#### WHAT THIS TASK INVOLVES
Rewrite the travel post on wine, starting with "What’s the moral" and going on through "assignment to another.", substituting "posting" for each "assignment".

#### PASSAGE TO READ
** BEGIN **

Better than a WWII wine cellar discovery was dinner at a young couples house in the country. Our last stop on the tour was to an old wine mill turned home. An incredible story, this young Hungarian couple had decided to purchase an old wine mill and turn it into a home. Not only did they create this beautiful, interesting dining room, but they also took their hand at creating wine on their newly bought land. Winning international awards on their first attempt at wine making, we sipped this brew in their dining room as we enjoyed a home cooked meal by locals who not only built their own house, and started their own mini winery but also began their own small business having a mini-restaurant of home cooked Hungarian meals!


The whole experience was nothing like I had experienced before. I am not sure if it is because I had expected a wine tour and instead got a culture tour with wine or if it was the intimacy of the whole thing, but it was honestly amazing.

What’s the moral of this story? Wine is amazing and different no matter where you go in the world.


The Road to Champagne

In April, I found out I got, yet another, assignment overseas. This time, it was to Southern Belgium working with our international partners at NATO. I am not quite sure how we pulled it off, but we somehow got the opportunity to go from one dream assignment to another.

** END **

#### DATA EXCERPT
** BEGIN **

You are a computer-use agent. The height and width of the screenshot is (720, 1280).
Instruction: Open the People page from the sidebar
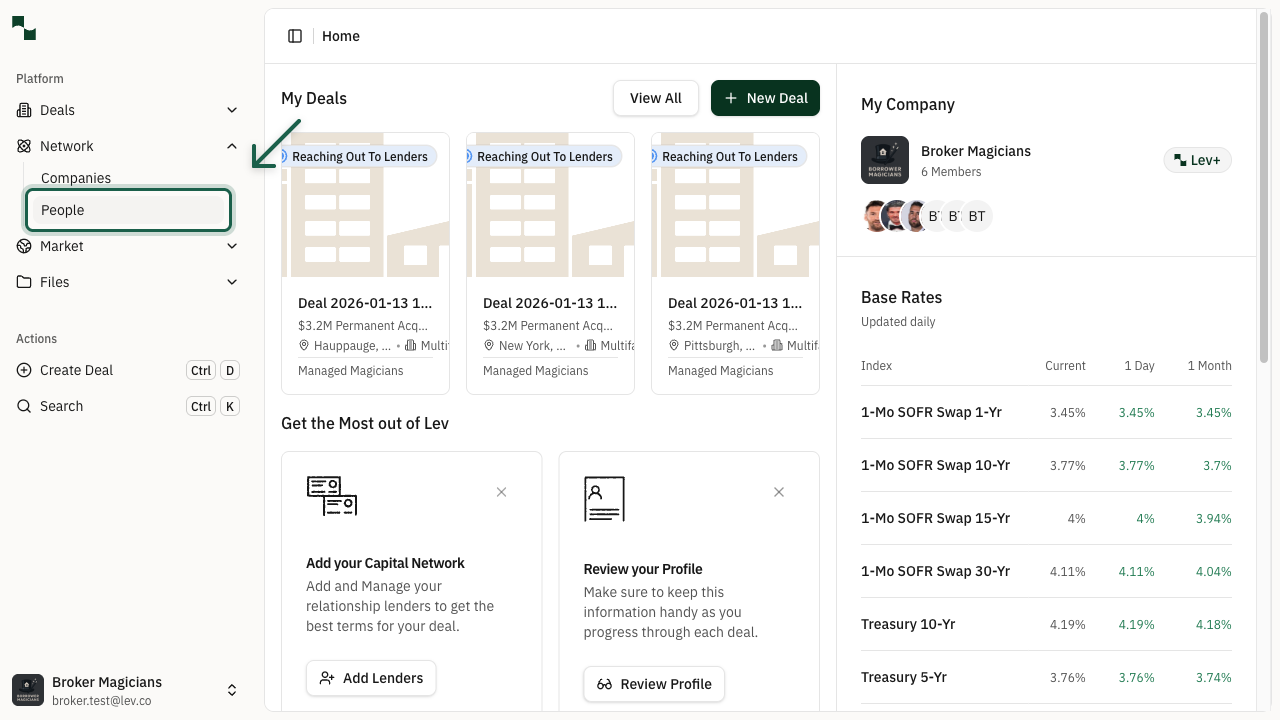click(x=63, y=210)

** END **

#### FULL RESPONSE
What’s the moral of this story? Wine is amazing and different no matter where you go in the world.


The Road to Champagne

In April, I found out I got, yet another, posting overseas. This time, it was to Southern Belgium working with our international partners at NATO. I am not quite sure how we pulled it off, but we somehow got the opportunity to go from one dream posting to another.